## SOURCE PASSAGE
Breeding design: We used seeds derived from a cross by Campitelli and Stinchcombe (2013), where individuals from the two alternate homozygous leaf shape phenotypes (i.e., fully lobed or whole) were collected from North Carolina, USA, selfed for seven generations to generate homozygous parents (P1), and then crossed with each other (Figure 1). A single F1 was allowed to self-fertilize, producing F2 progeny. We scored F2 plants for leaf shape, and allowed them to self-fertilize; we refer to all the selfed progeny of an individual F2 plant as a “matriline.” We used F3 seeds, set by F2 plants we had identified as heterozygous for leaf shape, as our experimental seeds.
Data collection: In 2021, we planted a total of 240 I. hederacea seeds from 82 matrilines (2-3 seeds/matriline) in a common garden at Koffler Scientific Reserve (www.ksr.utoronto.ca) in Ontario, Canada. We scarified seeds then planted them in a greenhouse in peat pots containing soil from the field. We planted the first cohort on June 4th and a second cohort on July 2nd, because of poor germination in the first cohort. After the majority of plants in a given cohort germinated (approximately one week), we transplanted the pots into the field. The 218 surviving plants consisted of 83 individuals from the first cohort, and 135 individuals from the second cohort. On September 1st, we collected similarly-sized leaves within one foot from the ground by cutting them with sterilized scissors into a sterile plastic bag, after which they were stored in a -80°C freezer until DNA extraction.
Sequencing and analysis: We performed extractions using the whole leaves with QIAGEN DNeasy® PowerSoil® Pro Kits; both epiphytic and endophytic microbes were extracted. We sent samples to Génome Québec (Montréal, Canada) for Illumina MiSeq PE 250bp 16S rRNA gene amplicon sequencing on the conserved hypervariable V4 region (primer pair 515F-806R). Raw microbiome sequence data is available at NCBI’s Sequence Read Archive under the BioProject accession number PRJNA1107536. We used Quantitative Insights Into Microbial Ecology 2 (QIIME2) v.2022.2 to trim the sequences for quality and we denoised the sequences with DADA2. Using QIIME2, we removed amplicon sequence variants (ASVs) that had fewer than 10 reads across all samples, and assigned taxonomy using the ‘sklearn’ feature classifier and Greengenes 16S rRNA gene V4 region reference, then filtered out reads assigned as cyanobacteria and mitochondria to remove plant DNA. Finally, we constructed a phylogeny using QIIME2’s MAFFT and FastTree 2 to obtain a rooted tree.

## DATA UNDER STUDY
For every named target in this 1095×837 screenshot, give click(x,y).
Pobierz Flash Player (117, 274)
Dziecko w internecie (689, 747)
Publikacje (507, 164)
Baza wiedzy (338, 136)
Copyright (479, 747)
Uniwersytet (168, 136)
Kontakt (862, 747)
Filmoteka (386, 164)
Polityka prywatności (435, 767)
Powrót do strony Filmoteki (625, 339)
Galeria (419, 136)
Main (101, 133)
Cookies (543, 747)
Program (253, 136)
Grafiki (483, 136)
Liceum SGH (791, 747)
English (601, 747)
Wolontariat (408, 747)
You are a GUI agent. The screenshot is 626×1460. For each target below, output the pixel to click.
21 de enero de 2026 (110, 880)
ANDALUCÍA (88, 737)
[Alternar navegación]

## ASSIGNMENT A
Translate this sentence from the leaf microbiome methods into Spanish: "A single F1 was allowed to self-fertilize, producing F2 progeny."
## ASSIGNMENT B
Please reproduce the leaf microbiome methods from "Breeding design: We" up to and including "our experimental seeds.".
## ASSIGNMENT C
Based on the leaf microbiome methods, decide whether each statement holds. Answer yes or no and quote the deciding words. (i) The second cohort was planted on July 2nd. (ii) More of the surviving plants came from the first cohort than from the second. (iii) Reads assigned as cyanobacteria and mitochondria were kept in the data.
The material is unrelated to the leaf microbiome methods.

## TASK RESULT A
Se permitió que un único F1 se autofecundara, lo que produjo una progenie F2.

## TASK RESULT B
Breeding design: We used seeds derived from a cross by Campitelli and Stinchcombe (2013), where individuals from the two alternate homozygous leaf shape phenotypes (i.e., fully lobed or whole) were collected from North Carolina, USA, selfed for seven generations to generate homozygous parents (P1), and then crossed with each other (Figure 1). A single F1 was allowed to self-fertilize, producing F2 progeny. We scored F2 plants for leaf shape, and allowed them to self-fertilize; we refer to all the selfed progeny of an individual F2 plant as a “matriline.” We used F3 seeds, set by F2 plants we had identified as heterozygous for leaf shape, as our experimental seeds.

## TASK RESULT C
(i) Yes: "a second cohort on July 2nd"
(ii) No: "83 individuals from the first cohort, and 135 individuals from the second cohort"
(iii) No: "filtered out reads assigned as cyanobacteria and mitochondria to remove plant DNA"